Les masques - oui ou non ?
En porter ou pas? La question des masques de protection suscite beaucoup de confusion en Suisse. Parmi la population, mais aussi parmi les expert·es.
La première question est : à quoi servent les masques ? La réponse est ... ce n'est pas si simple. Contre les gouttelettes, les masques de protection sont relativement efficaces. Lorsque j'éternue, un masque retient de nombreuses gouttelettes qui pourraient sinon s'envoler dans le visage d'une autre personne. Le masque protège aussi relativement bien contre les gouttelettes que je pourrais inhaler.
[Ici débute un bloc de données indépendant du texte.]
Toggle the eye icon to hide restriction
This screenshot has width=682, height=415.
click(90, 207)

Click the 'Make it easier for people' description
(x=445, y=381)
La situation est différente pour les aérosols. Les aérosols sont de minuscules particules dans l'air. Lorsque j'expire, il n'y a pas seulement de l'air pur des montagnes qui quitte mes poumons, mais également de minuscules particules (surtout des particules de poussière) que j'avais préalablement inhalées. Un masque filtre une partie de l'air que je respire - le reste passe par les fissures entre le masque et mon visage. Nous ne savons pas encore si les aérosols sont également porteurs du coronavirus, si on peut infecter quelqu'un comme ça. C'est le problème avec le Covid-19 : il y a beaucoup de choses que nous ne savons pas encore.
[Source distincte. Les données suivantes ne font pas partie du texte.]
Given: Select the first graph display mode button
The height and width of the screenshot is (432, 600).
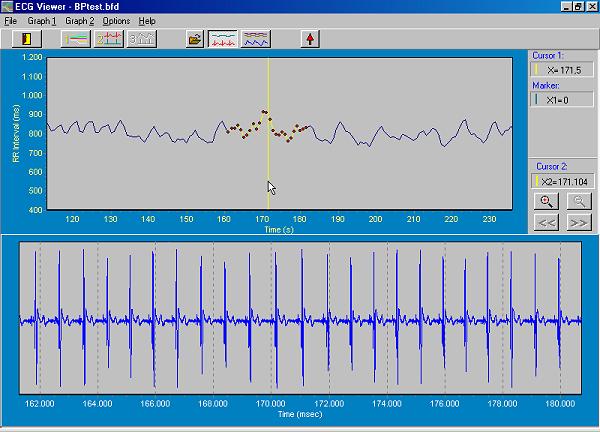Looking at the screenshot, I should [x=76, y=39].

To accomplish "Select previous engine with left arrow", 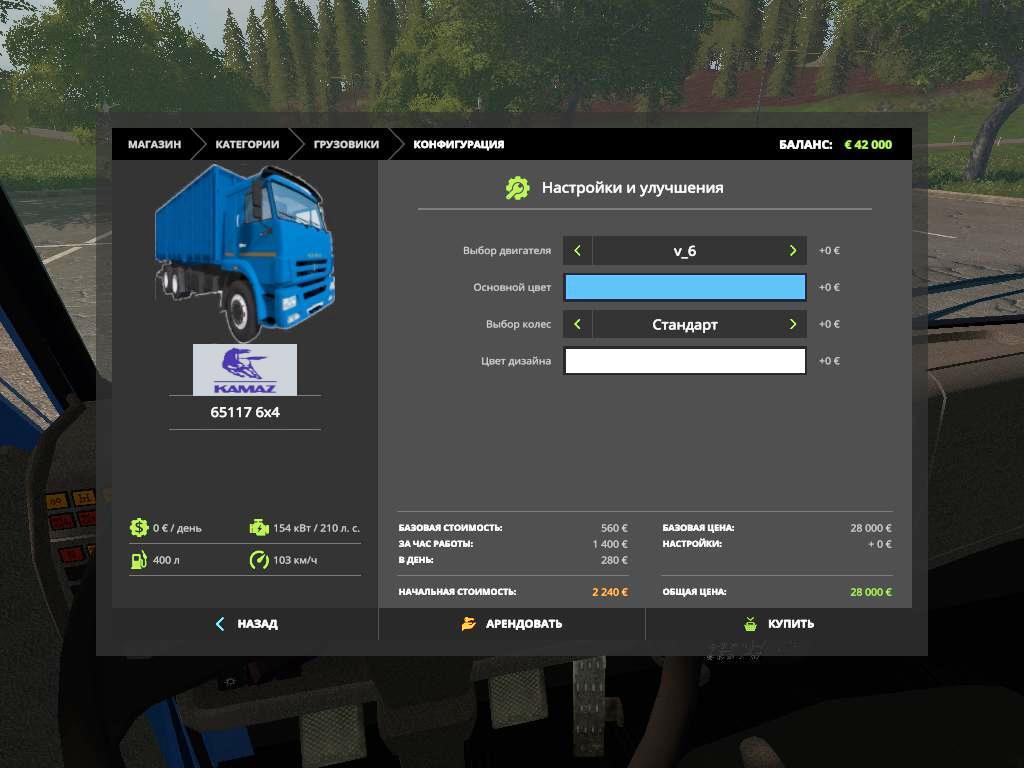I will point(578,251).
Les masques sont donc certainement d'une certaine utilité, mais on ne sait pas exactement dans quelle mesure. Dans de tels cas, les Suisses aiment dire «Utilisez-les, ça ne mange pas de pain» et jouer la sécurité. Néanmoins, le gouvernement fédéral n'a pas (encore) décrété le port du masque obligatoire. Pour deux raisons.
Premièrement, il n'y a pas une infinité de masques. Aujourd'hui déjà, environ 2 millions de masques sont utilisés chaque jour, principalement par des médecins, des infirmiers et infirmières, des sages-femmes, les soins à domicile et d'autres personnes qui en ont un besoin urgent. Si la population achète aussi des masques en masse, il est possible qu'il y ait une pénurie, et cela pourrait se terminer de façon dramatique. Des photos de médecins et d'infirmières et infirmiers qui doivent se protéger avec des pseudo-masques improvisés parce qu'ils et elles n'en ont pas de vrais, on ne veut surtout pas voir ça en Suisse !
Le deuxième problème est que les masques peuvent donner un faux sentiment de sécurité. Soudain, les gens sont moins enclins à garder leurs distances, à se laver les mains soigneusement, à se toucher le visage le moins possible ou à rester à la maison. L'hygiène et le fait de rester à la maison sont les moyens les plus sûrs et les plus efficaces contre la pandémie.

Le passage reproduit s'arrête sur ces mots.